Well, they were welcome to each other. Al would no doubt learn pretty quickly that Cindy was a weird and vindictive person. A ‘malicious fucker’, as Chrissy at the pub had called her once, and Chrissy was smart as hell. He should have listened to her in the first place. But Cindy was hot, and Troy loved exploring every inch of her creamy skin and dreamed of doing it again. Maybe the chance would come around, when she got bored of Al. But one thing was certain, she would never be his true love. All his ideas of settling down, having someone to care for, to care for him, were wasted on Cindy. If that ever happened, as he desperately hoped it would, it wouldn’t be with Cindy Panko.

He felt like one of the old boys in Clooney’s. He’d always refused to become like them, complaining about everything. Nothing but whinging about fisheries inspectors and fishing rules, all the bloody amateurs taking undersize fish, never any bait, and all the damn leatherjackets. Troy wondered why they kept fishing when everything about it was apparently so miserable. Droughts are no good for fish, rainy weather sucks, the wind is a pain in the arse. The fishing is always awful, it was better when they were kids before the bloody council ruined everything. They even moaned about things like the streetlights being too bright or chips not tasting like they used to or craft beer taking up too much space in the bottle shop. It seemed that to be a keen fisher, you had to whinge about everything. Troy didn’t want to be that way. But maybe just for today he’d stare sullenly out at the ocean, grey in the dawn light, and let his inner cantankerous old bastard have dominion.

He loved to get up early and fish, it was his meditation.
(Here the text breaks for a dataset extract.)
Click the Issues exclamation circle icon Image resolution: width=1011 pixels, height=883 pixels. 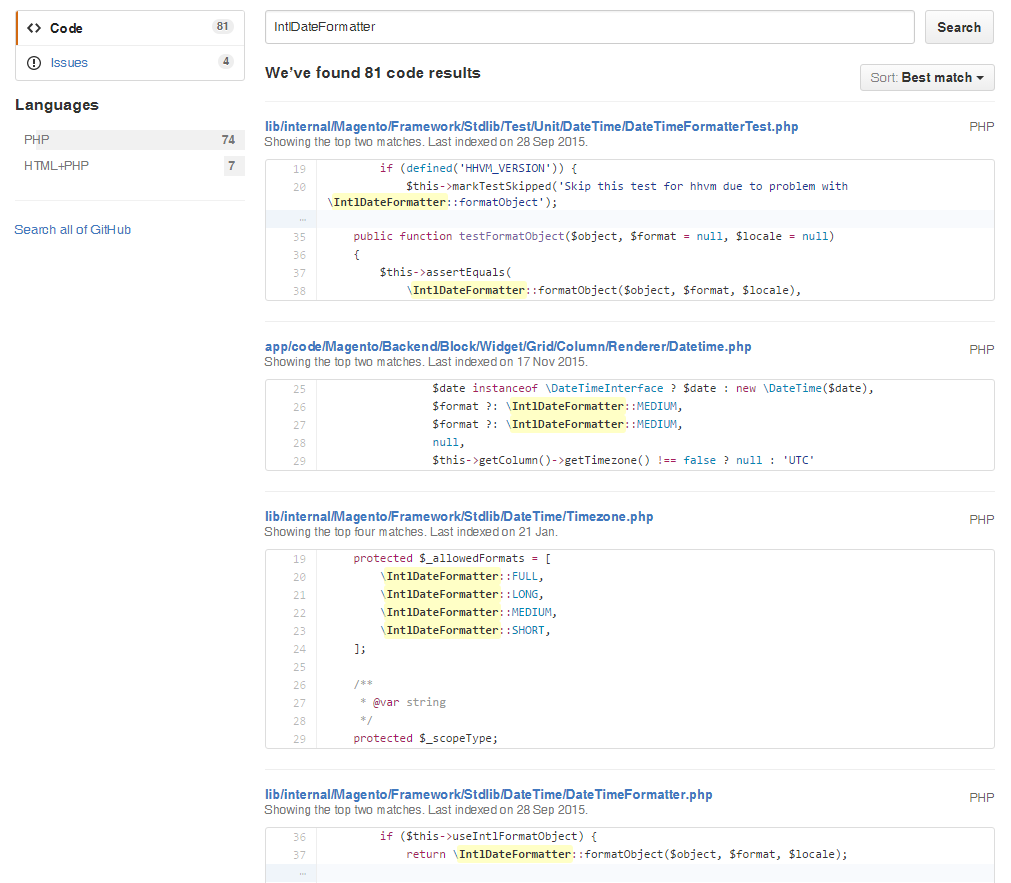pyautogui.click(x=34, y=63)
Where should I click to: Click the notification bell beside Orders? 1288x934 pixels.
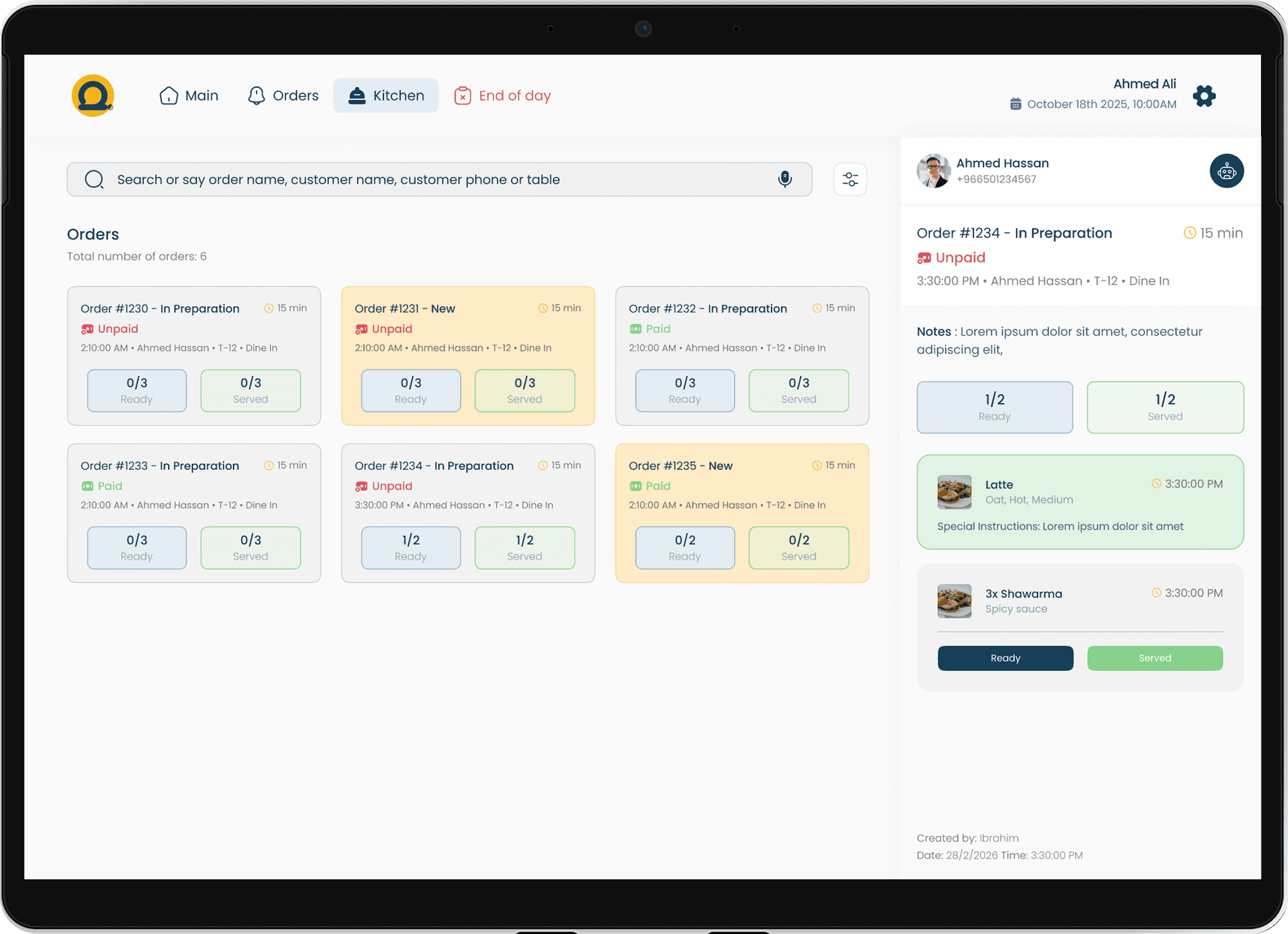click(x=256, y=95)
Maybe it would make him feel better. One thing he and his dad and his older brother had always enjoyed was the fishing. Never his sister, the middle child. Rose always screwed up her face at the very thought of it. That was okay. The Mackay boys enjoyed their thing. But his dad had given it up, too early, too late, too cold, too hot. Any excuse for the passion he’d lost. Same as the way the passion had drained from his marriage. Troy’s brother still fished occasionally, but said he had no time any more, now he was manager of the wood yard and a qualified tree surgeon. Always busy, and about two minutes from married with kids, Simon had done okay. His girlfriend, Laura, was the right stuff. A bit ordinary in the looks department, but solid, fun, honest, kind. They would have staying power. Si was a lucky bastard. He would get his family.

Troy reached his spot and stood staring at the ocean for several minutes, checking the swell, feeling the breeze. Nerves tickled over him, a strange sensation of expectancy. Why was he nervous? The thing his dad had instilled in him and Simon right from the start, when he and his brother were both wide-eyed little boys, was respect for the environment. Always keep a good sense of your surroundings, never turn your back on the ocean, and save yourself from wave knockdowns and subsequent lacerations, or even drowning. When it came to participant deaths, rock fishing was the most dangerous sport in Australia, Troy had been told. Unexpected waves or slipped footing off a platform into the churning waves with no lifejacket claimed a lot of lives every year. His dad had made him and Simon well aware of the risks, had always insisted they wear lifejackets as boys. Of course, he didn’t any more. He didn’t want to look like an idiot out here.